Even if fuel switching were permissible, which it is not, the presumptive emission limit based on 40 percent co-firing is not achievable because the majority of coal plants do not have access to natural gas, and the vast majority of those plants that do have access to gas use it only at very low levels for boiler startup or to hold the unit in “warm standby,” APPA said.
And co-firing with 40 percent natural gas is not cost-effective because of the need to construct expensive pipeline infrastructure.

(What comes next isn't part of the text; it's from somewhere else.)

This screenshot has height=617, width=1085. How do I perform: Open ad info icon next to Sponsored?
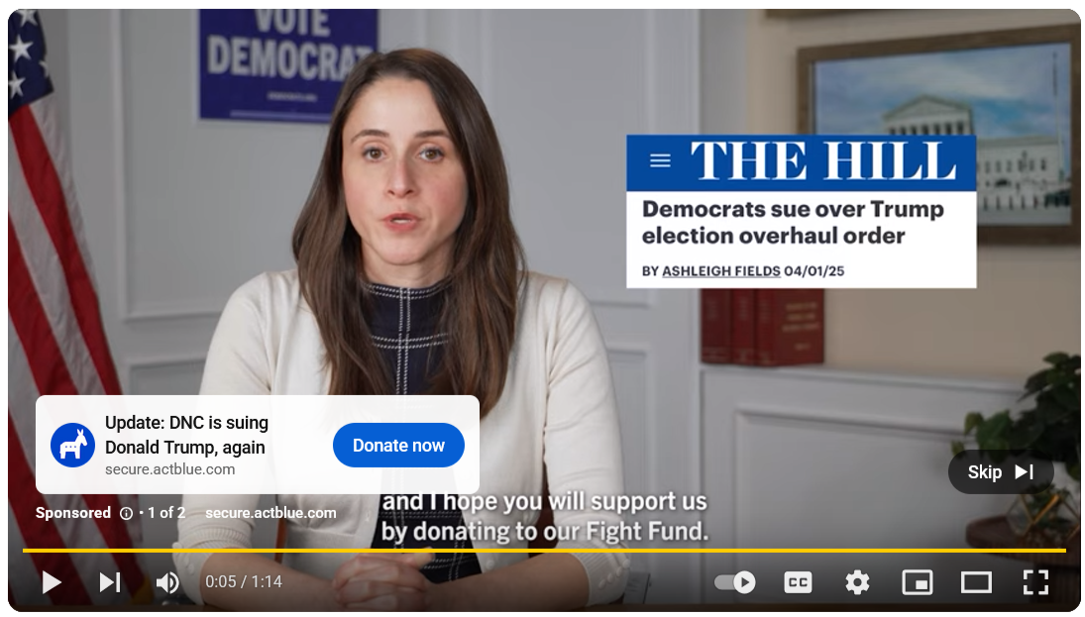click(x=127, y=513)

APPA said that EPA properly proposes to repeal the requirements for existing natural gas- and oil-fired steam generating units because these requirements would result in only de minimis -- if any -- emission reductions but would impose significant requirements on states to develop state plans. These standards are not necessary, in any event, because they are based on what those sources are already doing (i.e., business as usual).

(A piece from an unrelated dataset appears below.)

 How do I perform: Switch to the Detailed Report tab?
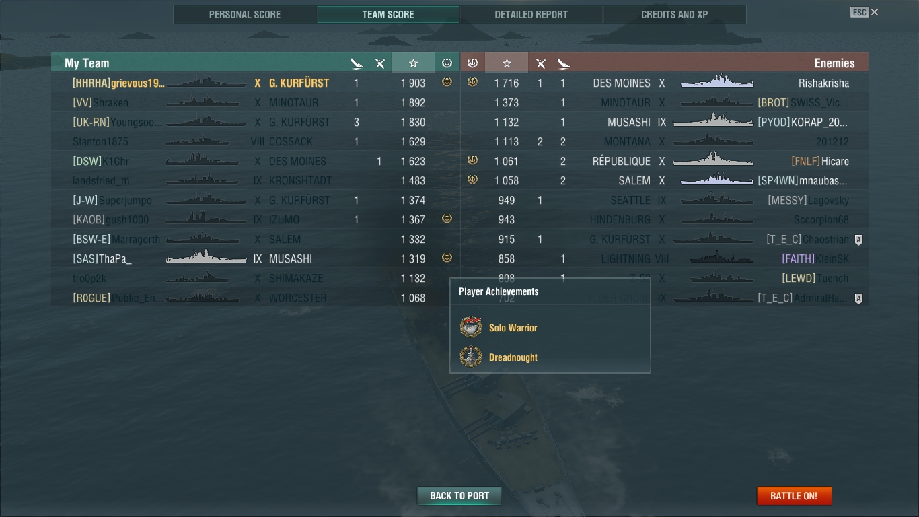[x=531, y=14]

APPA argued that the major questions doctrine also supports EPA’s Alternative Proposal.
It said that the 2024 GHG Standards did not remedy the legal deficiencies identified by the U.S. Supreme Court in West Virginia v. EPA. Although the 2024 GHG Standards do not require overt generation shifting (with the exception of the 40 percent gas co-firing requirement), they lead to the same result because they are based on technology that is not adequately demonstrated, require compliance with rates that are not achievable, and are not cost-effective.
APPA said that EPA needs to reconsider the CO2 emission standards for new base load combustion turbines in Phase 1 and the standards for intermediate load combustion turbines, and APPA urged the Agency to do so in supplemental rulemaking.
APPA asserted that the existing intermediate load standards are unachievable by even highly efficient turbines, and because the standard is based on a single set of operating parameters, it effectively dictates the types of operations and particular uses of the turbine, which is impermissible under the CAA.
Even if operational constraints can be the basis of the BSER, EPA should have established a significantly higher standard for this subcategory, it said.
APPA said the current Phase 1 NSPS for the base load subcategory is deeply flawed because it is unachievable by a number of highly efficient turbines on the market, adding that EPA based the standard on only one unit that is not representative of the variety of highly efficient combustion turbines that are available on the market.
Even if operational constraints can be the basis of the BSER, the Agency should have established a significantly higher standard for this subcategory, EPA was told.
EPA’s selection of an annual capacity factor of 40 percent as the dividing threshold between simple-cycle combustion turbines and combined-cycle combustion turbines should be eliminated or revised upwards, APPA added.
Combustion turbines operating above a capacity factor of 20 percent should be subcategorized based on their mode of operation (simple cycle and combined cycle) and not on the basis of their utilization.
If EPA retains the current intermediate load and base load subcategories, then the demarcation between the two subcategories needs to be increased.
Although APPA believes the Alternative Proposal offers a more certain and durable option, APPA also offered comments on the Primary Proposal for EPA’s consideration in the event EPA decides to finalize it, perhaps after it finalizes the Alternative Proposal.
APPA said that before listing a new source category under section 111, EPA must find that the category significantly contributes to endangering air pollution.